While food and nutrients can be an afterthought in the early days after TBI amidst clinical recovery being the priority, a new study suggests that getting vital calories can boost the brain’s healing process. 

Through the research, a new biomarker has also been developed to assess nutritional status, giving greater insight into the nutrition and calories a patient needs. 

“This evidence highlights the importance of ensuring proper nutrition for TBI patients during recovery,” says Casey C. Curl, doctoral candidate at the University of California, Berkeley.

“Specifically, formulations containing fuels that are preferred by the brain, such as lactate, should be prioritised during the acute and chronic phases of recovery from TBI.”

When a person is admitted to hospital with TBI, the tools clinicians use to calculate a patient’s nutritional needs are not designed for the unique circumstances of a brain injury, and recent studies suggest that most TBI patients get far fewer calories than they need.

Key to the research is the new biomarker the team developed to assess nutritional status. While it is possible to measure the amount of calories a person consumes, measuring whether the amount of calories provided to the patient to meet their energy needs is more complex. 

To fill this gap, the researchers created a way to measure the amount of glucose produced internally as the body processes energy inputs. 

This metric, called fractional gluconeogenesis, ranges from zero (fully fed) to 100 per cent (drastically underfed).

For the study, researchers tracked how nutritional status affects fractional gluconeogenesis and protein synthesis in a rat model of TBI. 

They used deuterium oxide, also known as heavy water, as a tracer to assess fractional gluconeogenesis and protein synthesis in different parts of the brain and body. 

By comparing these dynamics in rats with different levels of caloric intake, they were able to gain insights into how nutrition affects brain healing processes.

“Our study found that after TBI, the brain responds abnormally by increasing protein synthesis in the higher brain region while decreasing it in the lower regions,” said Curl.

Previous studies have shown that being underfed leads to reduced protein synthesis in skeletal muscle and liver cells.
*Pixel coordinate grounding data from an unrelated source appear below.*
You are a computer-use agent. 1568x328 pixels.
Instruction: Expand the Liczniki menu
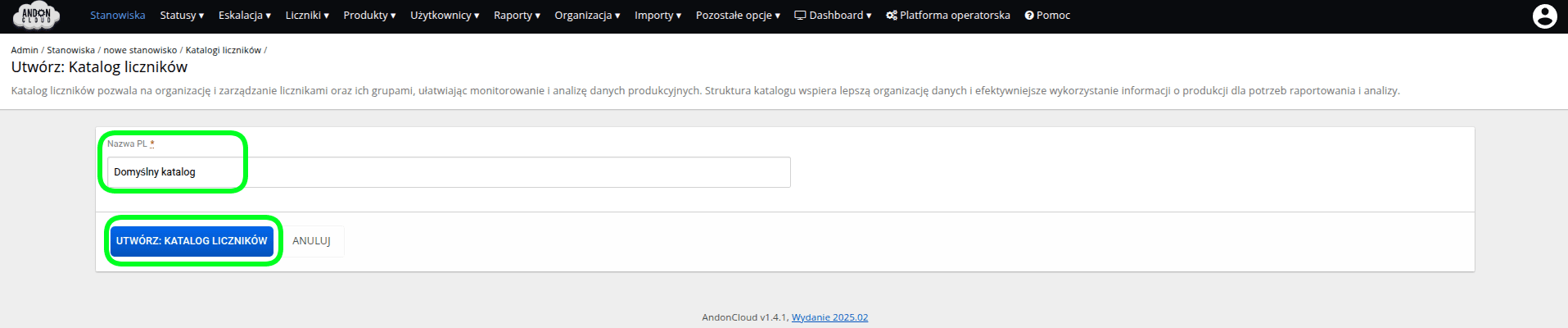point(307,16)
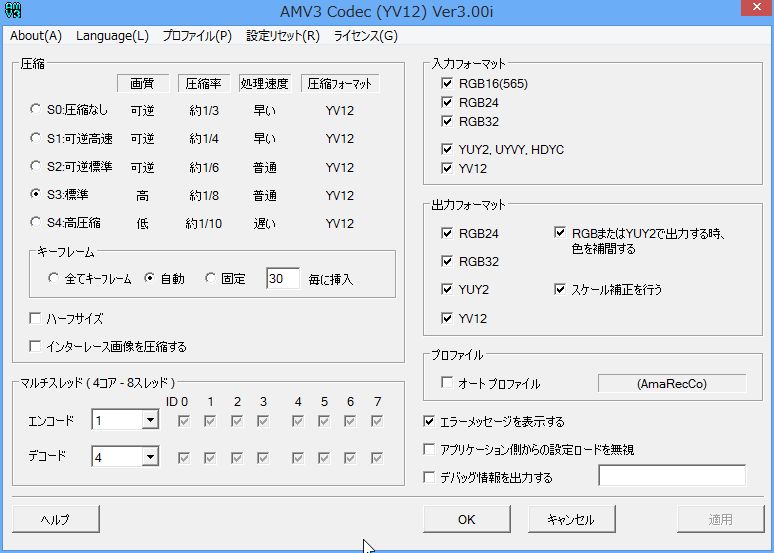The height and width of the screenshot is (553, 774).
Task: Expand the エンコード thread count dropdown
Action: (x=150, y=421)
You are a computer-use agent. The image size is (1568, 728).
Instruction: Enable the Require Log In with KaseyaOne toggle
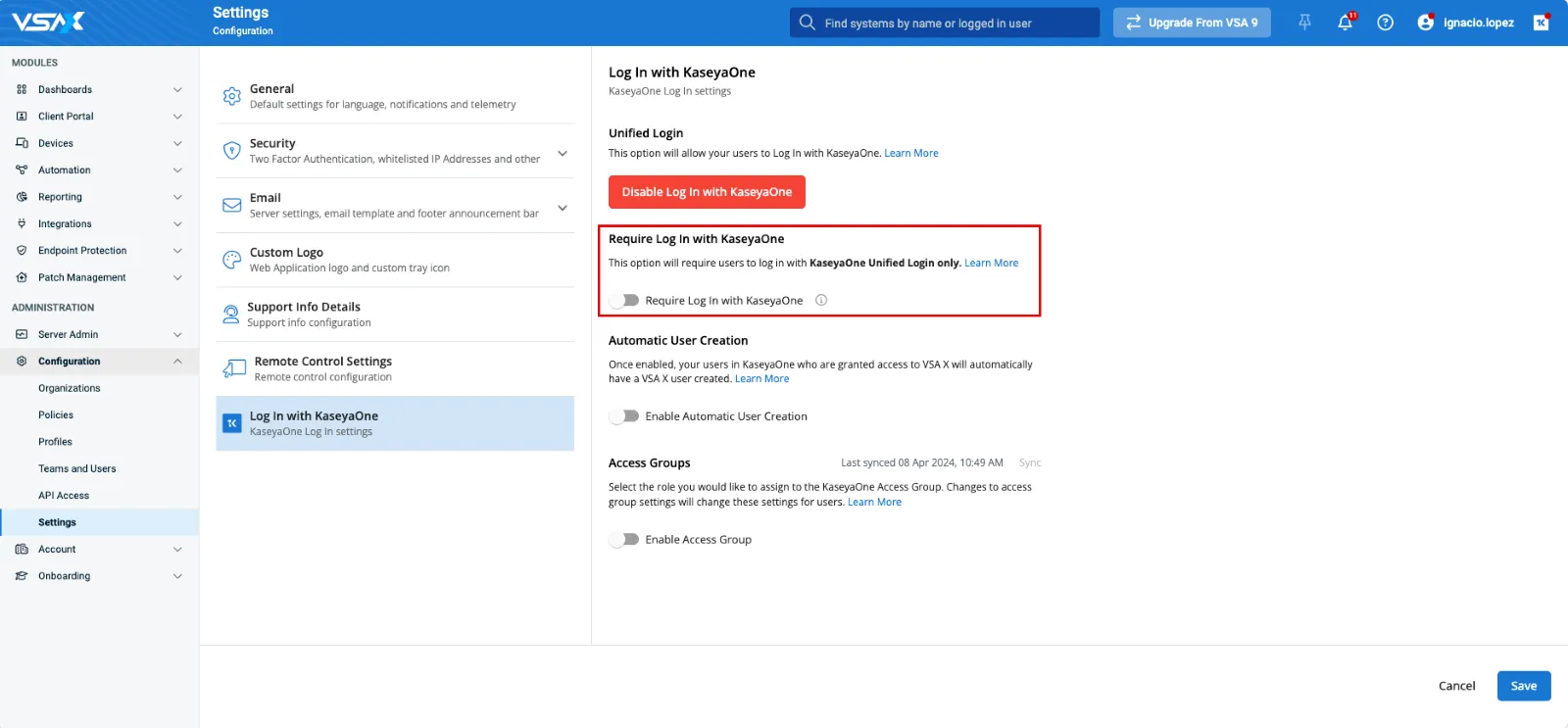624,301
The new findings suggest a similar thing happens in the brain. 

“Understanding this decrease in protein turnover during the brain healing process is crucial because a caloric deficit may affect the patient’s ability to heal from their injury,” said Curl.

The findings suggest that providing adequate nutrition in the aftermath of TBI can help the brain manufacture the proteins it needs for the healing process, without having to prioritise certain brain regions over others.

In addition to feeding patients sooner as part of routine practice, Curl noted that clinicians could use fractional gluconeogenesis as a practical metric to assess whether patients are getting enough calories during TBI treatment and recovery.